People who are already at a low body weight risk losing further weight, which can weaken bones, suppress immune function, and drain energy levels. The common side effects even in healthy people include hunger, irritability, difficulty concentrating (especially in the first week or two), and headaches as the body adjusts. These typically fade as the body adapts to a new eating pattern, but they’re worth anticipating.
Why It Works for Some People Long-Term
The medical consensus, as articulated in a 2025 BMJ editorial, is that intermittent fasting is not a universally superior diet. It’s one option among several.

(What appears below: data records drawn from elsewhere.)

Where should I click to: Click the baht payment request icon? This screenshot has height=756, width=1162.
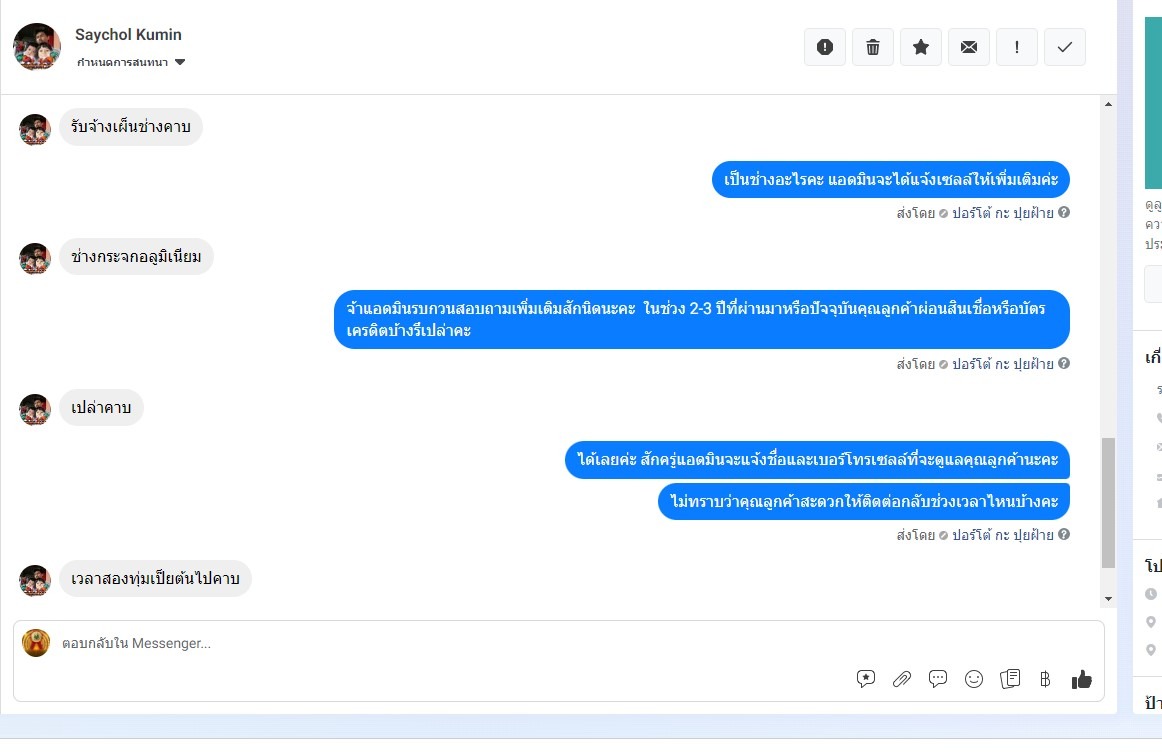tap(1045, 679)
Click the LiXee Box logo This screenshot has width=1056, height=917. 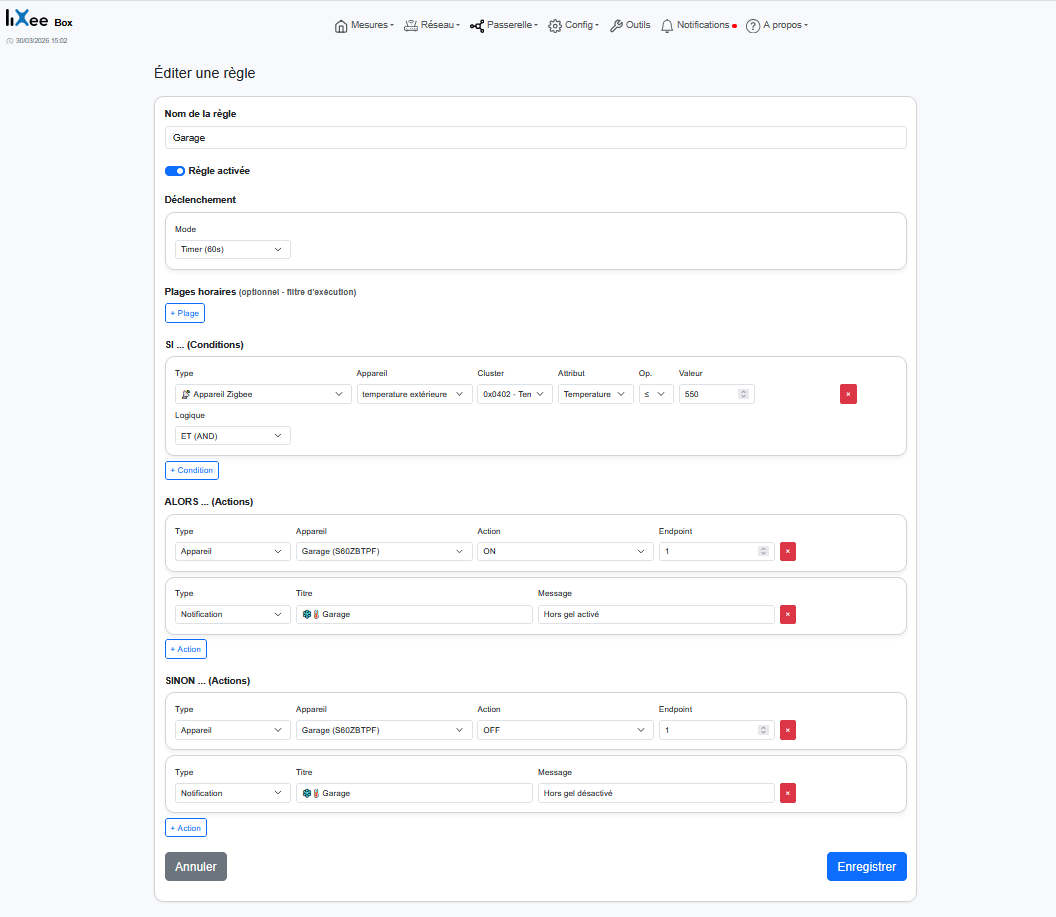coord(39,21)
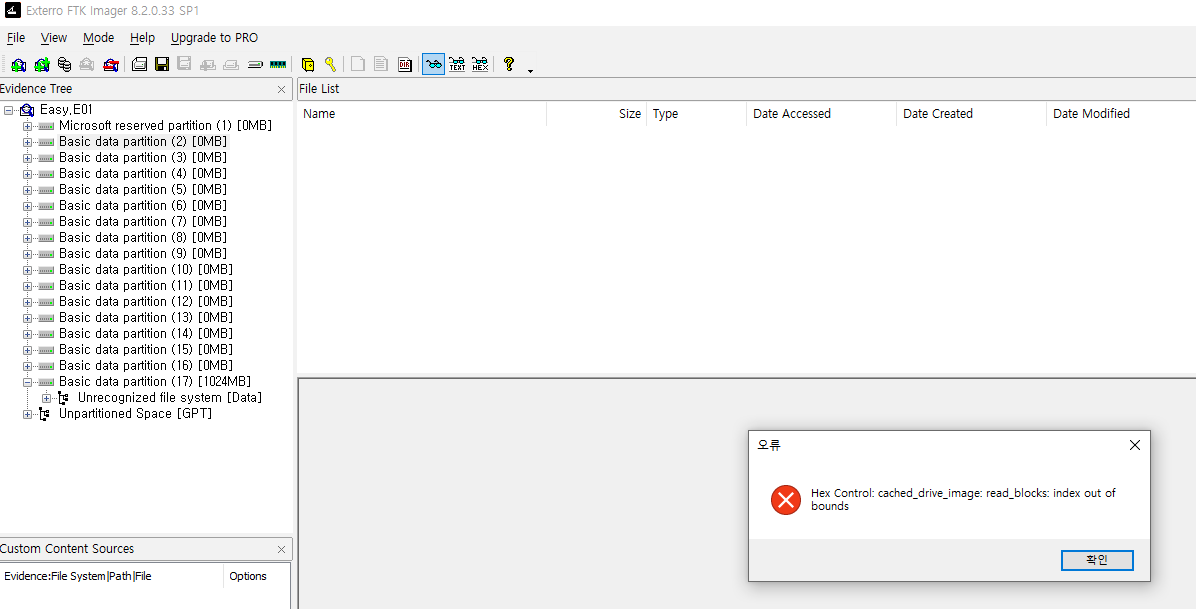
Task: Switch viewer to HEX mode
Action: [x=480, y=65]
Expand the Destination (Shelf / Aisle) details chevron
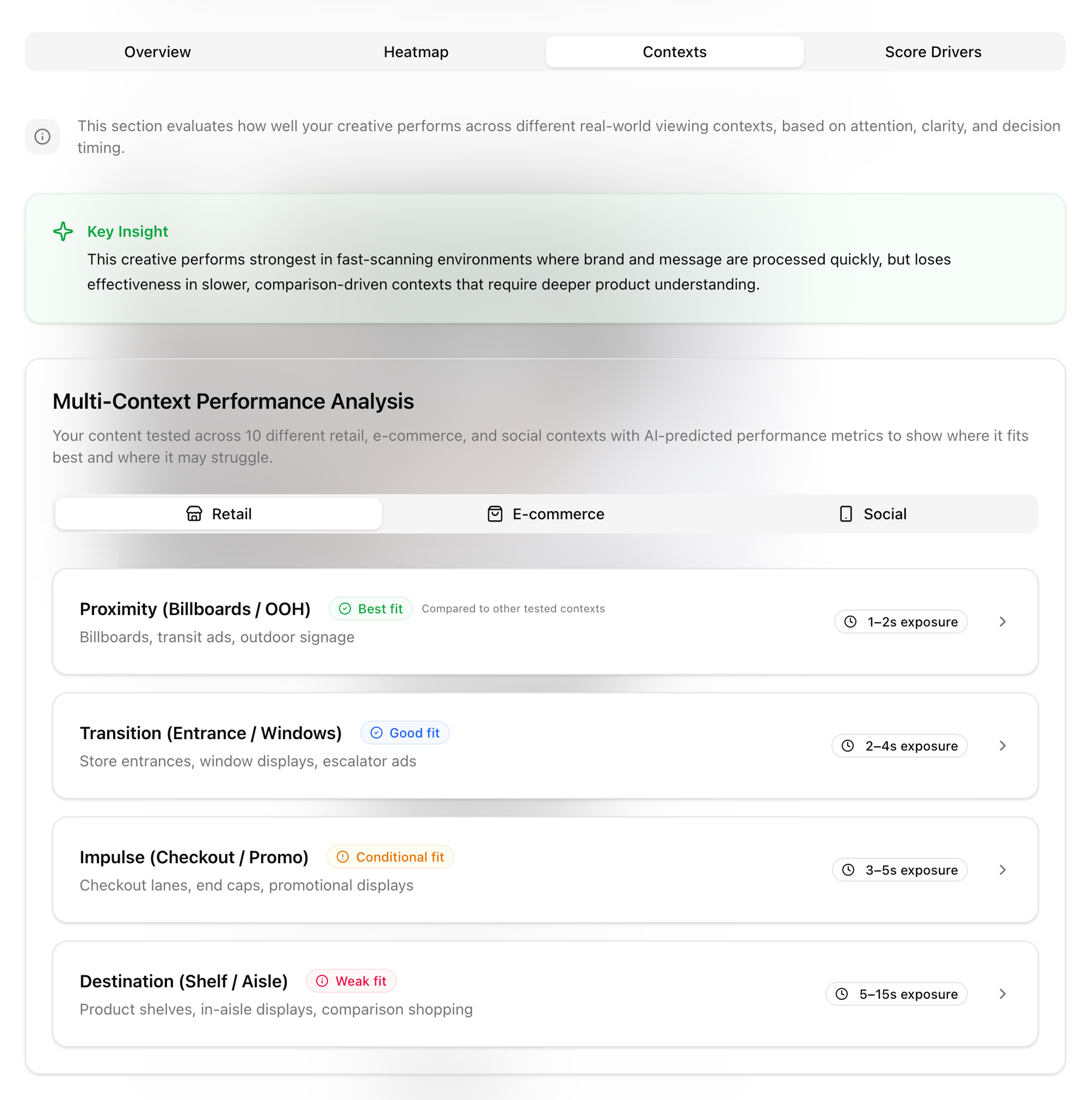The image size is (1092, 1100). (x=1003, y=994)
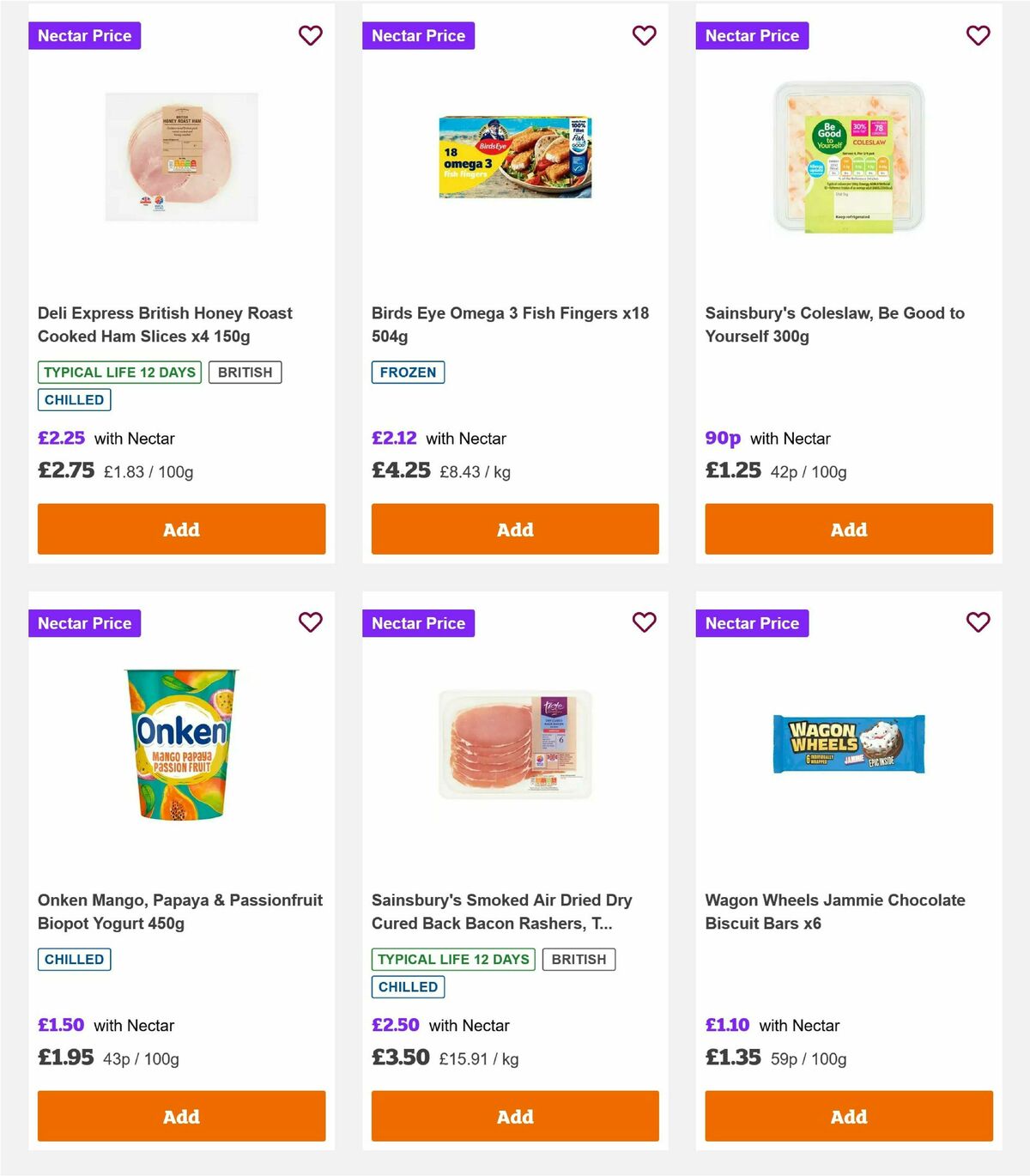Click the heart icon on Onken yogurt
Screen dimensions: 1030x1176
click(310, 622)
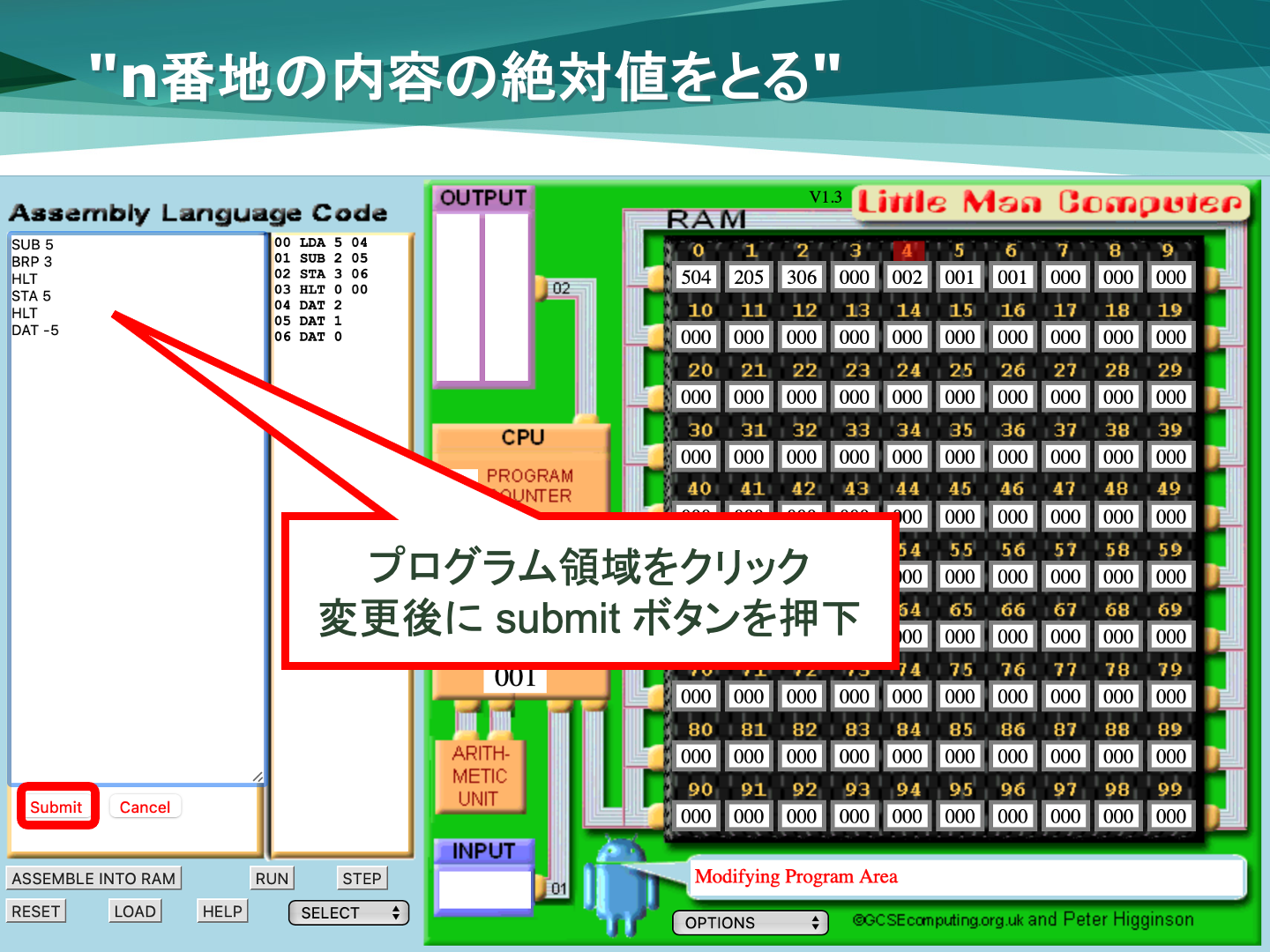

The most effective approach depends on your medical history, food preferences, daily schedule, and whether you can actually stick with it. Intermittent fasting appeals to people who find it easier to follow time-based rules (“I stop eating at 8 p.m.”) than to count calories at every meal. For others, the restriction triggers overeating during feeding windows, canceling out any benefit.
The biological mechanisms are real: lower insulin, higher growth hormone, increased fat oxidation, cellular repair. But these effects are most useful when they support a pattern of eating that you maintain consistently over months and years. The best fasting schedule is the one that fits your life well enough that you don’t quit.